Wide Open, a mixed media collage by Peony and Parakeet

I have had the idea for this painting for a long time: to mimic fabrics including their surface structures. I wanted to combine watercolors and decorated papers with the structures I also had a deeper theme: being open for combinations. Fabrics in a quilter’s stash have no hierarchy between each other. Similarly, we can accept different sides of ourselves and our lives and make them work together.

Creative Process with Molding Paste

Using molding paste, by Peony and Parakeet

I began the artwork by painting a watercolor paper yellow. I love my White Nights watercolor set, its colors have such a great intensity! After the watercolor background, I added splotches of molding paste and made it look like corduroy by drawing straight lines. My paste is a Danish product, Schjerning Smooth Structure Paste, but if you are going to purchase some, I would recommend Golden Molding Paste.

Creating a mixed media collage by Peony and Parakeet

The great thing about molding/structure paste is that, after it dries, you can watercolor on it.

Creating a mixed media collage using molding paste, by Peony and Parakeet

You can also paste extra layers.

Creating a mixed media collage using molding paste

It is difficult to doodle on the layers but if you leave some areas free of paste, you can doodle there. The combination of the structured surface and doodled areas create great contrast.

Creating a mixed media collage, by Peony and Parakeet

You can also add decorated papers and achieve a more detailed look that way. I tore most of my papers by hand so that their soft edges remind from the softness of fabrics.

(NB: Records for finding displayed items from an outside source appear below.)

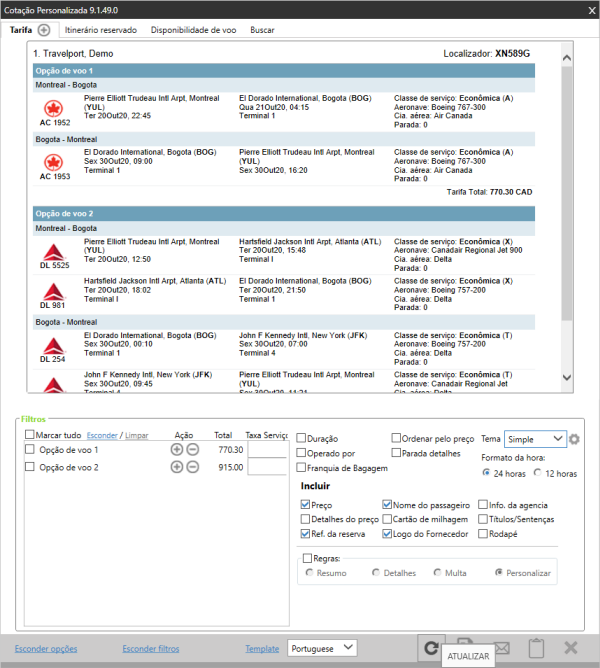Screen dimensions: 600x668
Task: Click the envelope email icon
Action: [x=501, y=648]
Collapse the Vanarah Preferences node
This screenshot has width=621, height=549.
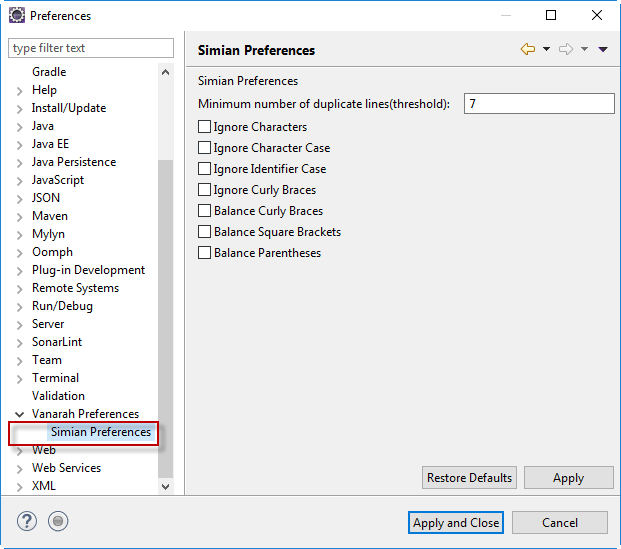(20, 414)
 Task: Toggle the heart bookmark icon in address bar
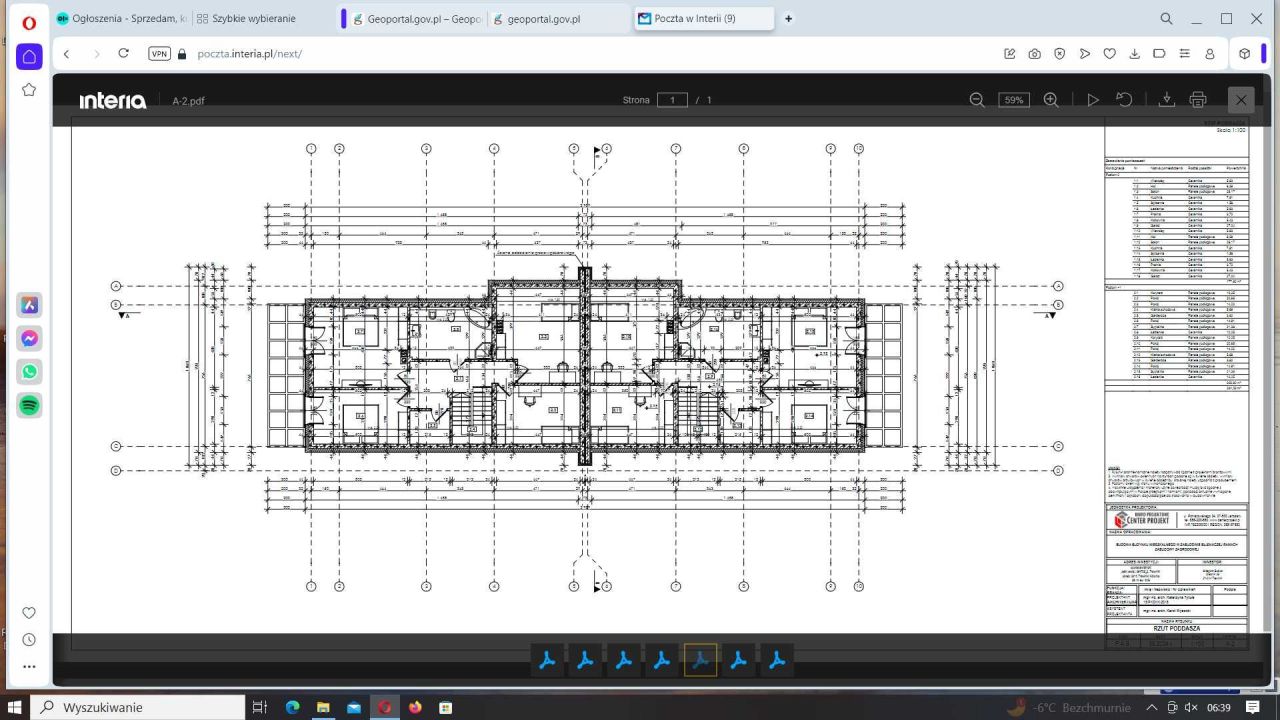1109,54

Wide Open, a mixed media collage from a distance, by Peony and Parakeet

I do not usually look my paintings from the distance before they are almost finished. I feel it is unnecessary to try to balance an unfinished work. The last little details are added based on what I want to emphasize. In this work, I wanted to create a composition of several equal areas. The final step was to add the little turquoise pieces in the lower part of the work. Working as a contrast color, that made the weight of the orange equal to the other bigger areas.

Have you ever used surface structures in your art or craft? How? Which do you enjoy more: structure or color?